The plan was built from:

text
Attached PostHog report:
/Users/alexnewman/.superset/host/e7c5cb1f-3f94-4b7b-b6b7-37a97d3b4a51/attachments/08a4bcfe-650a-4094-a534-815c15b67701/08a4bcfe-650a-4094-a534-815c15b67701.json

GitHub snapshots:
/tmp/claude_mem_open_issues_full.json
/tmp/claude_mem_open_prs.json

High-impact report categories:

  • Claude executable not found.
  • uvx not found.
  • Bun.randomUUIDv5 not a function.
  • Chroma 30s timeout.
  • MCP -32000 Connection closed.
  • Chroma backoff throws into sync.
  • Gemini 400 bad request.
  • Platform source conflict.
  • JSON parse error with Chinese/non-JSON strings.
  • Observer poison/respawn loop.

Codex-specific blockers:

  • #2972 / #2947: Codex refuses to load hooks config.
  • #2975 / #2871: Codex rejects hook output.
  • #2962 / #2941 / #2914: Codex/Windows spawn contract regressions.
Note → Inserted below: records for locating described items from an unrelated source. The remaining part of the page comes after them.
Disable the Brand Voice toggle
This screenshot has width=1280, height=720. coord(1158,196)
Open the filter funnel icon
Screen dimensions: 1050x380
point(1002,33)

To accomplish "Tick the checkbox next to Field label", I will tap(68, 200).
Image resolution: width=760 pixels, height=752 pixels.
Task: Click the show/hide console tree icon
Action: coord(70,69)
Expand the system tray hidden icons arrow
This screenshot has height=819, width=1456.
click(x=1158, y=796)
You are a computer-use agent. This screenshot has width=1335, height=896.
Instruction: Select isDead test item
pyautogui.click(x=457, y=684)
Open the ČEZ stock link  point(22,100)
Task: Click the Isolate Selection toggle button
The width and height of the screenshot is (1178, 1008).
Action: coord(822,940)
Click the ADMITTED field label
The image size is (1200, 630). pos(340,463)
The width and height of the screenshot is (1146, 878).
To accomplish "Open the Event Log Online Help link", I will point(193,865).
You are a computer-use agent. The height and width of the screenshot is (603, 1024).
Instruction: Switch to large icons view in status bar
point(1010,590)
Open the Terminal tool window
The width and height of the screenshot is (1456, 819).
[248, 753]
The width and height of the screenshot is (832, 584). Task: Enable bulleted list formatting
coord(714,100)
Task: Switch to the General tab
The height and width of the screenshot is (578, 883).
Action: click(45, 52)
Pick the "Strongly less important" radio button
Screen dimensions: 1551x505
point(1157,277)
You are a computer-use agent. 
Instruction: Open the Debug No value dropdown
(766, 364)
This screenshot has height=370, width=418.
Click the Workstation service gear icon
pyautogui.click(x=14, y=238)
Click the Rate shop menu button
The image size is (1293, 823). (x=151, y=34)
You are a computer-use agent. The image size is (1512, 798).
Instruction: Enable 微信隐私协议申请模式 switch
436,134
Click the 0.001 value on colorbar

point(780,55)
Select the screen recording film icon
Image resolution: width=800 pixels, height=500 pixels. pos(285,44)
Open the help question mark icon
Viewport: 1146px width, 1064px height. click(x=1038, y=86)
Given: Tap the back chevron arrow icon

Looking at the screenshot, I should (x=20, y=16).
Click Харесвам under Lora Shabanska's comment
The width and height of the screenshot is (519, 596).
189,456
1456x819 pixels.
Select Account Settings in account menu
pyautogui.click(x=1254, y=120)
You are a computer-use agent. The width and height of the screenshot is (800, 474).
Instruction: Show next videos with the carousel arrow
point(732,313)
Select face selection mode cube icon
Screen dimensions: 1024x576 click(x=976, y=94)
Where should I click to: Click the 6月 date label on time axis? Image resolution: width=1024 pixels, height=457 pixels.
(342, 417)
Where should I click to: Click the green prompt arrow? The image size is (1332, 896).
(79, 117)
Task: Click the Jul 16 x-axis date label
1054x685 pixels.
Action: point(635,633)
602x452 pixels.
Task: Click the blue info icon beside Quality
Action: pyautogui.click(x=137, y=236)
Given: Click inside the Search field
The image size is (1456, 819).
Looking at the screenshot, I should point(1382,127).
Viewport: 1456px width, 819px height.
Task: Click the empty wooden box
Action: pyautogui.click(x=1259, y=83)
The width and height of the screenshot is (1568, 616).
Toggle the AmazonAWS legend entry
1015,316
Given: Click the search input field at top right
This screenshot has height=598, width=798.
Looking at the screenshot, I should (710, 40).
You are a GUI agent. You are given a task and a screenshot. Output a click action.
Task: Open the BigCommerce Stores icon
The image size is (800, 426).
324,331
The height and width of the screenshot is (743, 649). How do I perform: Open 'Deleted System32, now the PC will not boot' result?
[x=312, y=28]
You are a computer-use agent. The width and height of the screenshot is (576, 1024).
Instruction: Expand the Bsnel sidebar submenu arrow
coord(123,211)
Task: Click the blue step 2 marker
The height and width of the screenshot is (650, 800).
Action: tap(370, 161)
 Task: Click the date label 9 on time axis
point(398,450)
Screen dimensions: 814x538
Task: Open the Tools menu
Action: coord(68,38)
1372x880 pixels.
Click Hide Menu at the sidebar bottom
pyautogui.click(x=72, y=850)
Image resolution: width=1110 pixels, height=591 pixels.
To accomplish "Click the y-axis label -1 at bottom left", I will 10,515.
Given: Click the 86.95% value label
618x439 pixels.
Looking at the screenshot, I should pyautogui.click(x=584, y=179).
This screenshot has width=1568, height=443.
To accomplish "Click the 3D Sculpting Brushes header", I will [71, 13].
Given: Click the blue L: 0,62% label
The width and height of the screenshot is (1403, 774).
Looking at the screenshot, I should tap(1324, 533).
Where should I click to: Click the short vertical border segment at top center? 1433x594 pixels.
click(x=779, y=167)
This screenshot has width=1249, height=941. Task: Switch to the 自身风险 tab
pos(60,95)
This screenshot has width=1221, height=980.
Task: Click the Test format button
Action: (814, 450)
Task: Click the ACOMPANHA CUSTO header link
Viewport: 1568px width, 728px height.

PRs to consolidate from the plan:

  • #3039 partial dependency install survival.
  • #3033 UTF-8 BOM settings readers.
  • #3018 proxy env preservation.
  • #3028 observer poisoned respawn fix.
  • #2920 Chroma uvx prewarm.
  • #2880 Chroma uvx --from.
  • #2887 bundle zod.
  • #2849 SQLite busy timeout.
  • #2953 Codex compatibility, if it still rebases cleanly.
  • #2945 Windows hook install spawn/PATH fixes, if still needed.

Operating Constraints

  • Keep edits scoped to recovery blockers.
  • Preserve user changes and untracked plan files.
  • Use rg for search.
  • Use apply_patch for manual file edits.
  • Do not use destructive git commands.
  • Verify with focused tests before broad tests.
  • For generated bundles, ensure only required bundle artifacts remain modified.